Short interfering RNA (siRNA) is an effective and highly specific strategy for 'knocking down' gene expression in animal models. This method of molecular control might now become more clinically relevant, as Tim Devling and colleagues report that siRNA against KEAP1 could represent a unique class of cancer chemopreventive agent.

Reducing neoplastic disease through chemoprevention is a highly desirable goal and several strategies have been considered. Chemopreventive blocking agents, for example, increase the expression of cytoprotective genes in human cells. These include drug-metabolizing enzymes such as NAD(P)H:quinone oxidoreductase 1 ( NQO1 ) and glutathione (GSH) transferases, as well as antioxidant genes such as glutamate cysteine ligase catalytic ( GCLC ) and modifier ( GCLM ) subunits, which help synthesize GSH. However, to be chemoprotective, such chemicals must induce reduction–oxidation (redox) stress in the cells, which can be potentially damaging.

Genes that are regulated in this manner contain antioxidant response elements (AREs) in their promoters, and their transcription is stimulated in response to the ARE-mediated recruitment of a complex that contains nuclear factor erythroid 2 p45-related factor 2 (NRF2). NRF2 accumulates in the nucleus in response to redox stress and after treatment with chemopreventive blocking agents.

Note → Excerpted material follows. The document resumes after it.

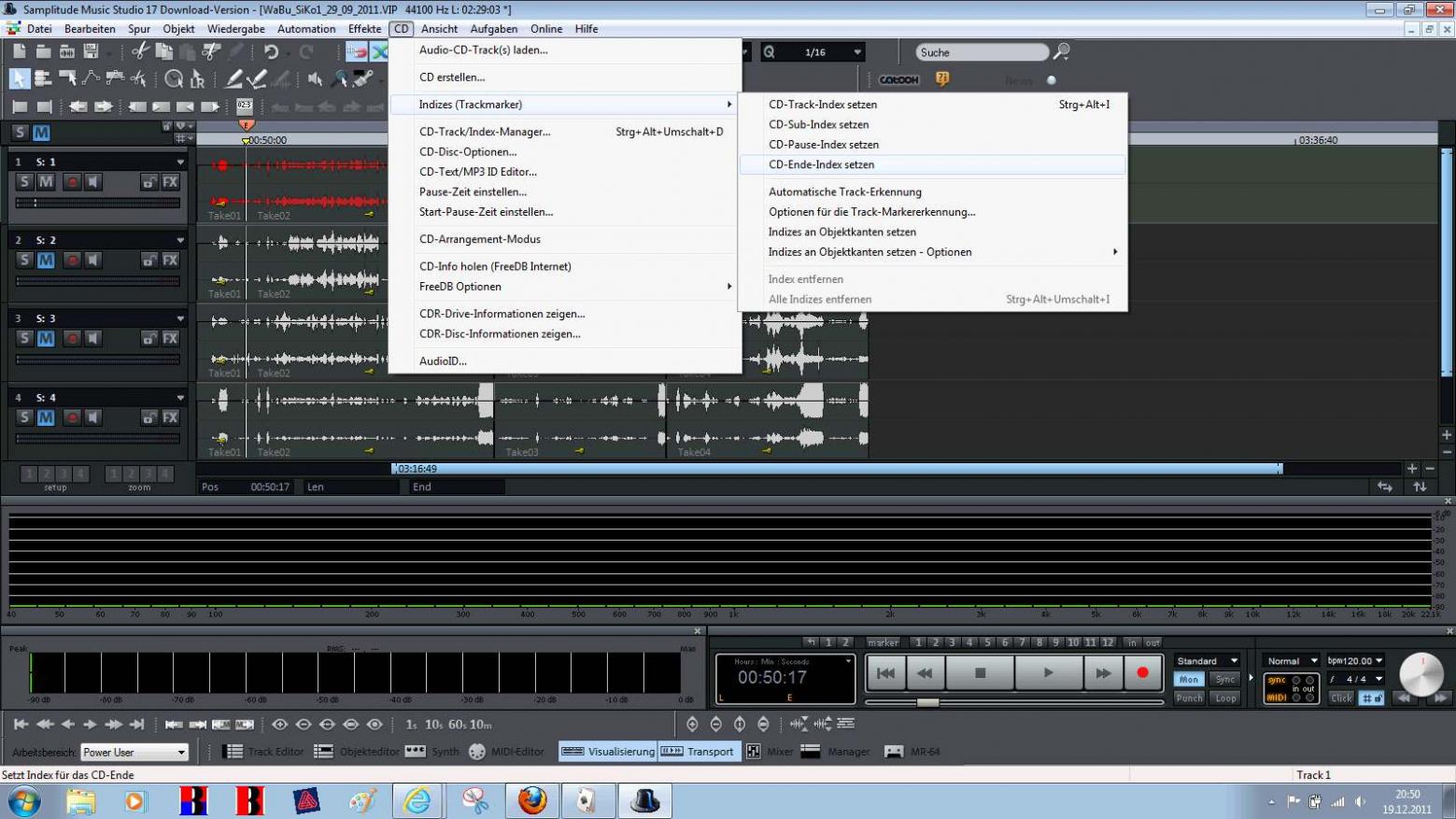Click the Transport button in bottom bar
Viewport: 1456px width, 819px height.
pos(699,752)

The redox-sensitive kelch-like ECH-associated protein 1 (KEAP1) is an NRF2-specific adaptor protein for the CULLIN3–ROC1 ubiquitin ligase. Under homeostatic conditions it promotes the proteasome-mediated degradation of NRF2 and thereby keeps ARE-containing genes switched off. Under conditions of natural redox stress, or after treatment with chemopreventive blocking agents, KEAP1 no longer fulfills this role, NRF2 is stabilized and the ARE-containing genes are switched on. The authors therefore wanted to test whether specifically reducing KEAP1 levels using siRNA would activate transcription of the ARE-containing genes in the absence of stress.

A duplex 21-nucleotide siRNA was designed that successfully knocked down KEAP1 mRNA to <30% of normal levels after transfection into human keratinocytes. This upregulated NRF2 and increased the levels of NQO1, GCLC and GCLM as well as aldo-keto reductase 1C1/2 and GSH in the cells.

Therefore, the authors suggest that siRNA against KEAP1 is a potentially valuable method for inducing the pre-adaptation of human cells to oxidative stress. This could be useful for treating degenerative disease without exposing cells to potentially harmful chemicals.